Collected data
++++++

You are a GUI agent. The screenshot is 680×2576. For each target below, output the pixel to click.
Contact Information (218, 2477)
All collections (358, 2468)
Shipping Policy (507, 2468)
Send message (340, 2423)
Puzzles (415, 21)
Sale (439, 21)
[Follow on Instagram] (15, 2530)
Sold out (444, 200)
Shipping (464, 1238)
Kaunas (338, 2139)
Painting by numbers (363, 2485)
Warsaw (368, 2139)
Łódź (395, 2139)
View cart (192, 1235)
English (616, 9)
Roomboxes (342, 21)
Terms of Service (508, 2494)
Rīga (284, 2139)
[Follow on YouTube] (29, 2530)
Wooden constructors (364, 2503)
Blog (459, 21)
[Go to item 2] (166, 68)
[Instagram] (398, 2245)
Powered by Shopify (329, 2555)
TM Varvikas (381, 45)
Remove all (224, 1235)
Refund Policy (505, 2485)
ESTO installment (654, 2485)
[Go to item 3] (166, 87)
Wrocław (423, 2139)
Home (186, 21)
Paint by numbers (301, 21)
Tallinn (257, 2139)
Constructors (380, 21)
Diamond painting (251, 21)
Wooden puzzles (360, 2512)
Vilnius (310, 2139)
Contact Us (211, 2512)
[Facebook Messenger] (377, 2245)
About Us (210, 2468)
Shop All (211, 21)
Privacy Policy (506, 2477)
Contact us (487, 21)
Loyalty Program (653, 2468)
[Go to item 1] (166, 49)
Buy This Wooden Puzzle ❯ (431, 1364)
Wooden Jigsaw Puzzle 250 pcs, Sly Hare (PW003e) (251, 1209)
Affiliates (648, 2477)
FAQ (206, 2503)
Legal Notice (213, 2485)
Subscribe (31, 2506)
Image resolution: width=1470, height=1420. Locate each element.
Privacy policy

++++++

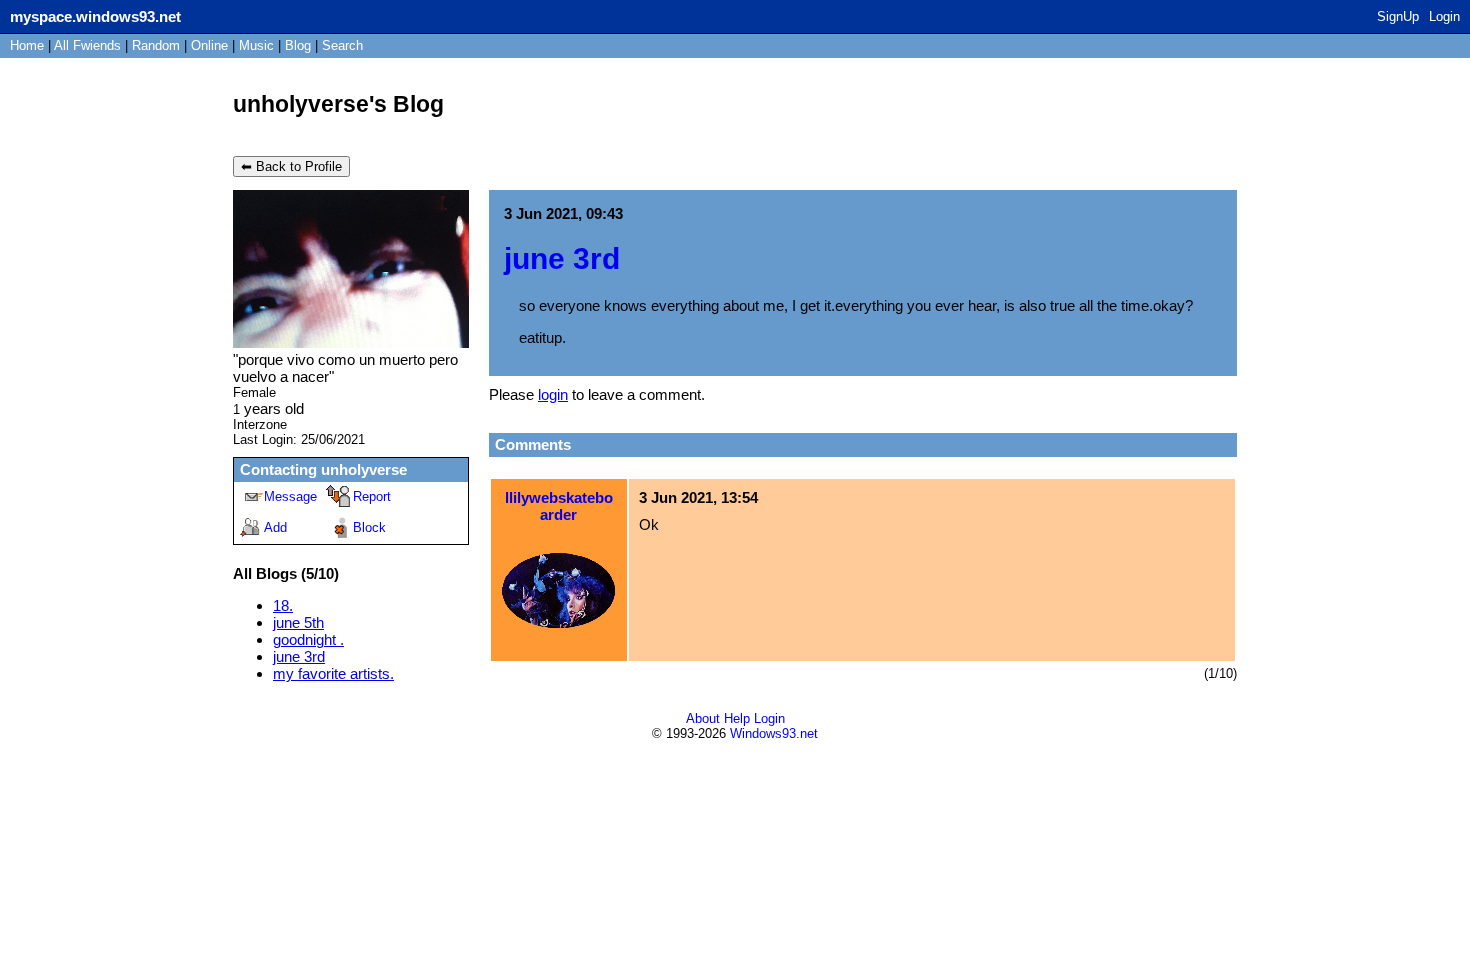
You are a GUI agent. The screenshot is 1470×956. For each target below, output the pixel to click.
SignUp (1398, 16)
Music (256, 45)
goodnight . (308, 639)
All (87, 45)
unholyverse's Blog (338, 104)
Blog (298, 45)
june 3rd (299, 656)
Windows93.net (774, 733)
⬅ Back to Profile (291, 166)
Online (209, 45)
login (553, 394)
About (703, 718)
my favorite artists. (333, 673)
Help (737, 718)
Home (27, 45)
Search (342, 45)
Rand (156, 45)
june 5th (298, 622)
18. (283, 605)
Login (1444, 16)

++++++

The required output is the stretch of entries above from the line containing "Powered by Shopify (329, 2555)" through the line containing "Constructors (380, 21)", reproduced exactly.

Powered by Shopify (329, 2555)
TM Varvikas (381, 45)
Remove all (224, 1235)
Refund Policy (505, 2485)
ESTO installment (654, 2485)
[Go to item 3] (166, 87)
Wrocław (423, 2139)
Home (186, 21)
Paint by numbers (301, 21)
Tallinn (257, 2139)
Constructors (380, 21)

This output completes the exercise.